Step 6 – After the emergency: how to stop it happening again
Once the fire is out and the site is back online, you have a rare opportunity: use the scare as motivation to set things up properly.
Think in three layers:
1. Ongoing care and maintenance
- Regular, monitored updates to WordPress, plugins and themes
- Automated daily backups are stored off-site
- Uptime monitoring so you know instantly if the site goes down
2. Performance and reliability
- Move off bargain-basement hosting if it’s struggling
- Remove heavy or unused plugins
- Optimise images, caching and database
- Regularly test forms, checkout and key user journeys
That’s where a Performance Rescue or dedicated speed-tuning service fits in – once the site is stable, you make it fast.
3. Strategy and trust
A website crisis can also expose deeper issues:
- Is your site design old enough that a redesign would be smarter than more patch-up jobs?
- Is the site clearly communicating what you do and where you are?
- Are you visible in Google locally, or are people finding your competitors first?
Step 7 – Building your own Emergency Website Rescue plan
You can’t prevent every possible issue, but you can reduce the impact by having a simple plan written down and shared with your team.
Include:
- Who to contact first (your web person, your host, or me)
- Where your logins are stored (securely)
- Where backups are kept and how to restore them
- Which pages and functions are mission-critical (checkout, booking forms, contact pages, member logins, etc)
Stick that plan in your internal SOPs, or even tape a simple version next to your desk. When someone is panicking, they can follow the steps instead of guessing.

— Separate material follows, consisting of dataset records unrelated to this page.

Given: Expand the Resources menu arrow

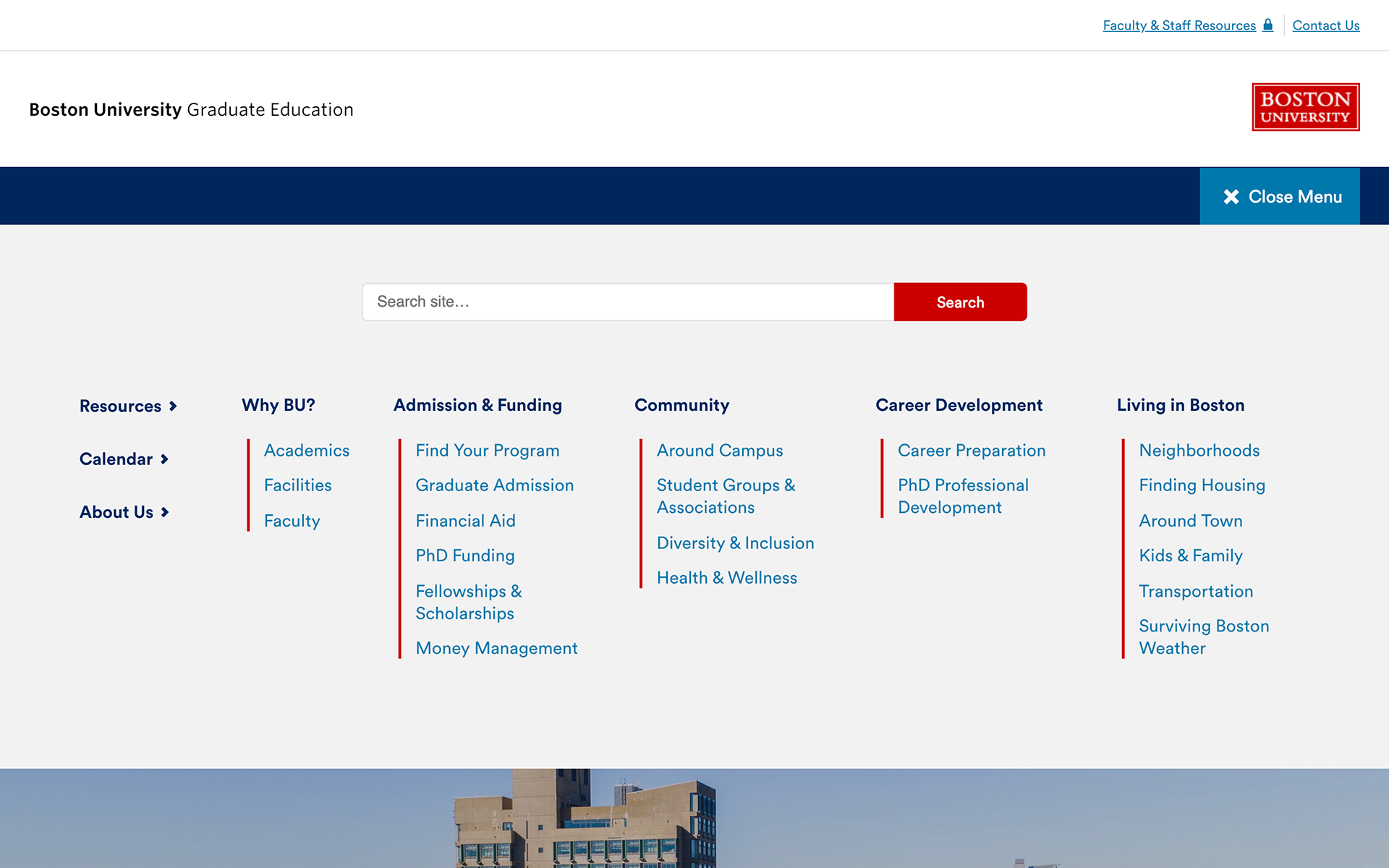Looking at the screenshot, I should [x=173, y=407].
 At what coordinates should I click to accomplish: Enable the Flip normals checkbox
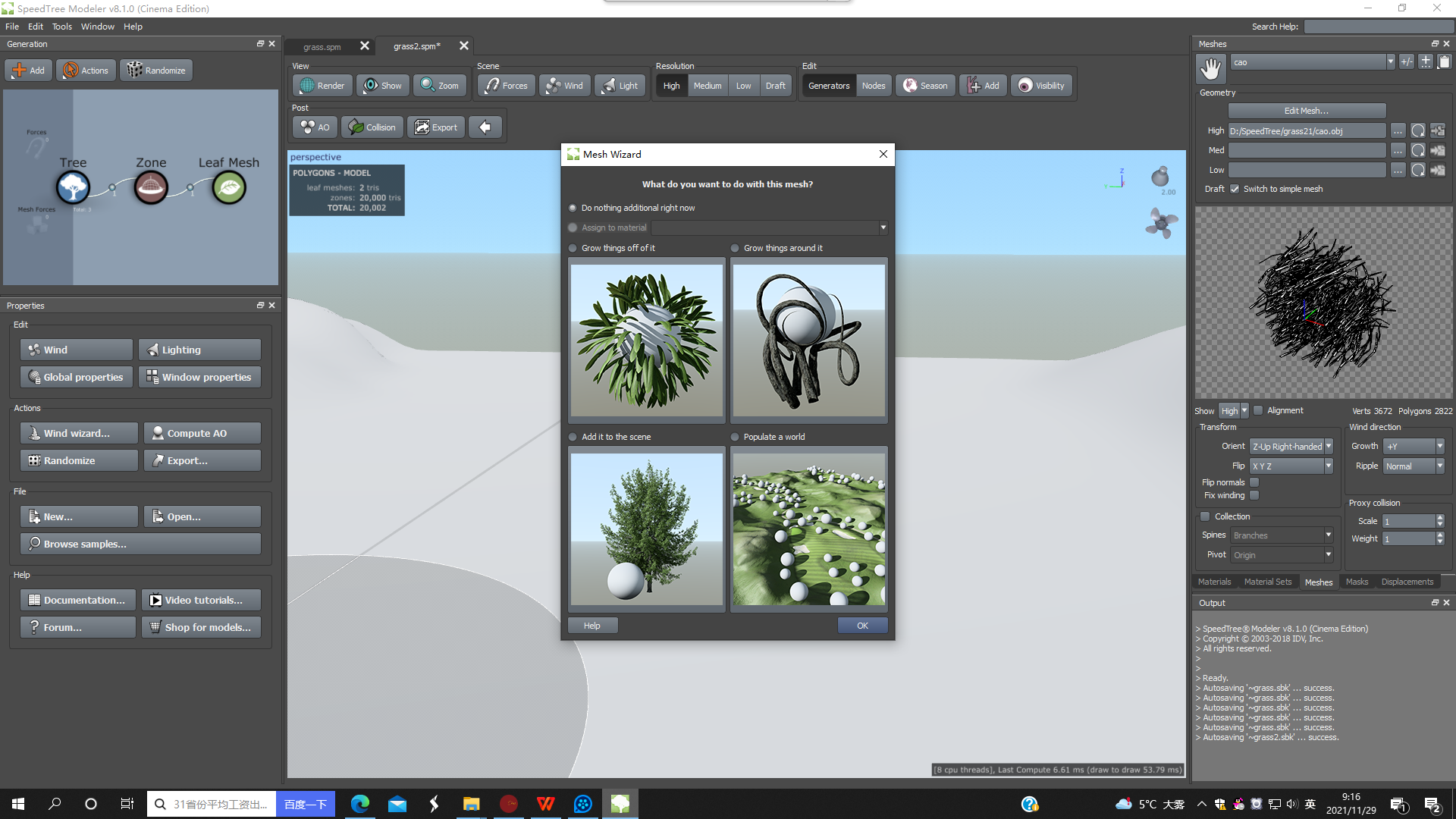click(x=1254, y=482)
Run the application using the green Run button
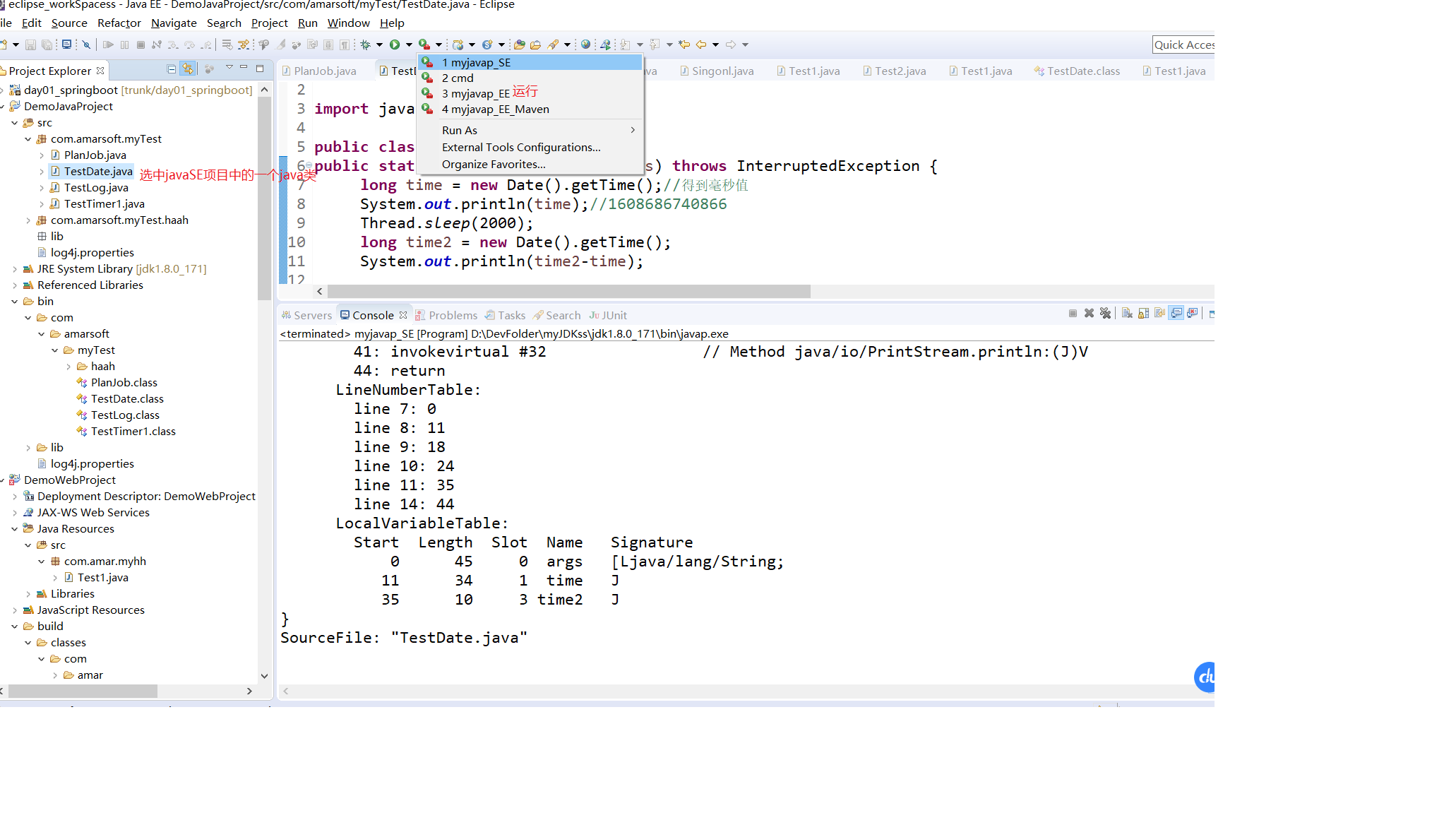Viewport: 1456px width, 825px height. pos(395,44)
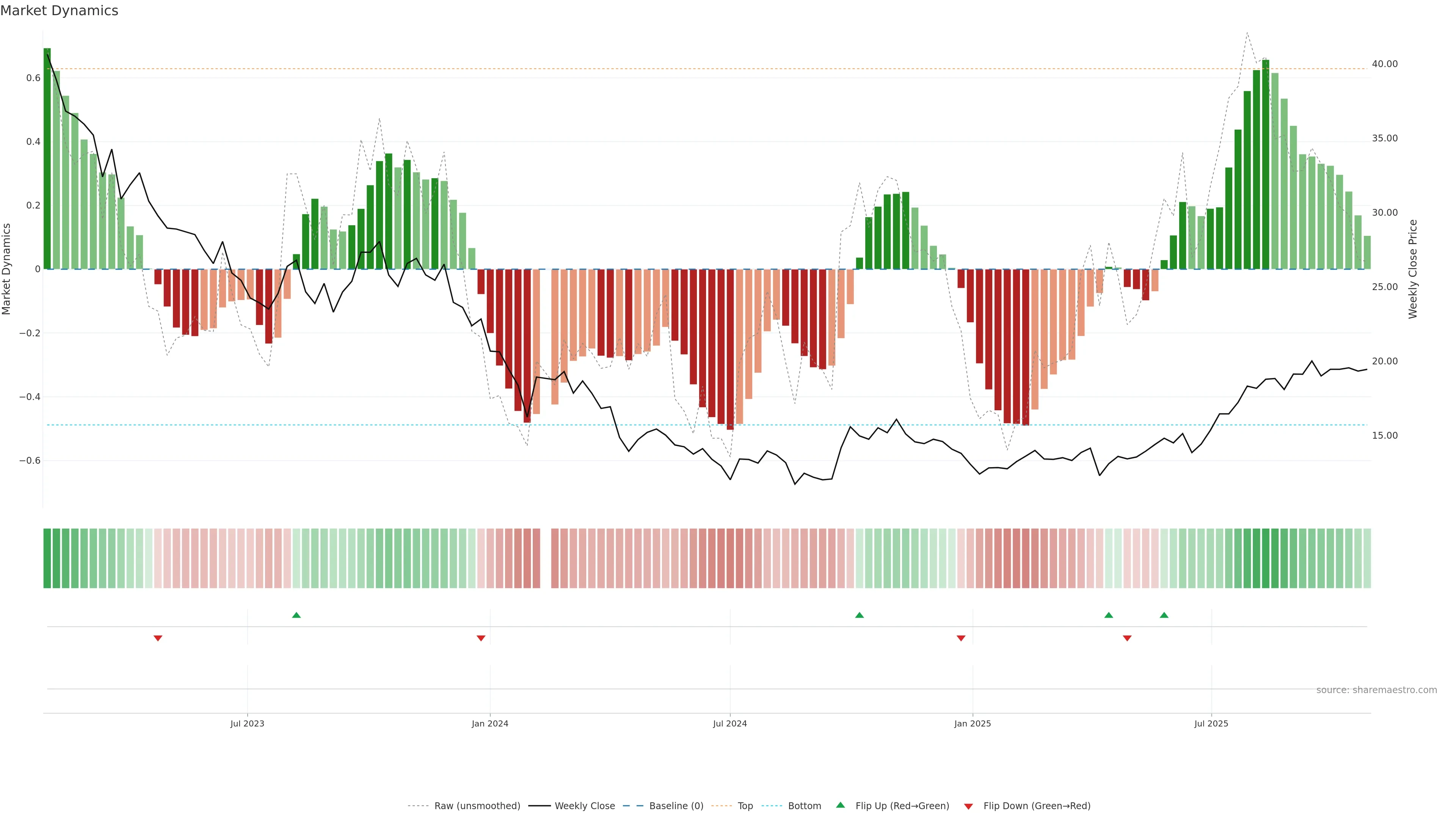Click the Weekly Close Price axis title
This screenshot has height=819, width=1456.
coord(1413,269)
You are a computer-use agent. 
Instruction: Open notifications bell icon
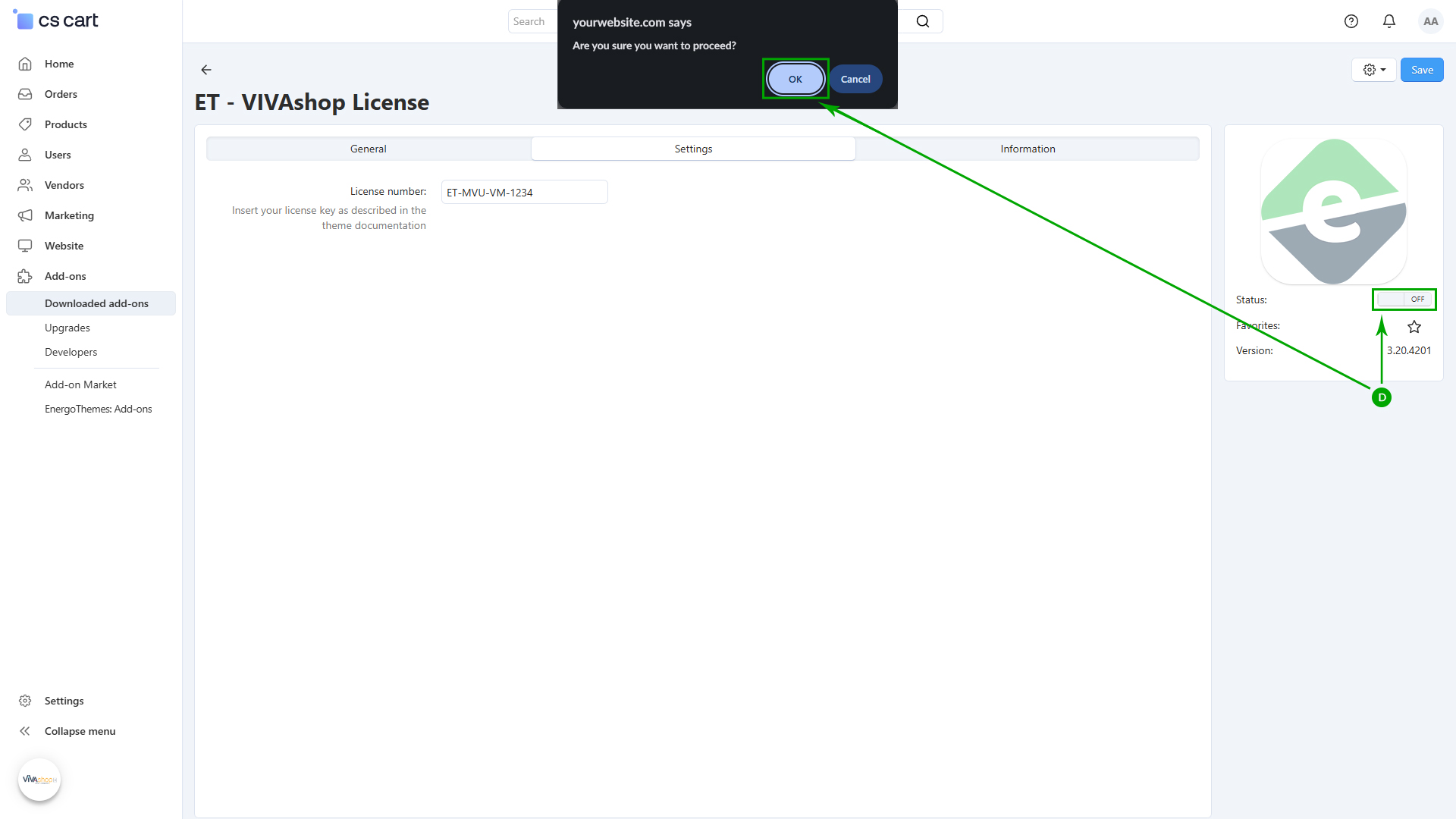pyautogui.click(x=1389, y=21)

Final thoughts: website emergencies are fixable
A broken or hacked website feels like a catastrophe, but it doesn’t have to be the end of the world.
With a clear head, the right first steps and a trusted Emergency Website Rescue specialist on call, you can:
- Get back online faster
- Avoid making the damage worse
- Turn a nasty surprise into a one-time lesson, instead of a regular drama
If your website is down, hacked, painfully slow, or just behaving strangely, don’t wait and hope it sorts itself out.
Take screenshots, gather your logins, and get help. The longer a broken site sits there, the more customers quietly drift away to someone whose website simply works.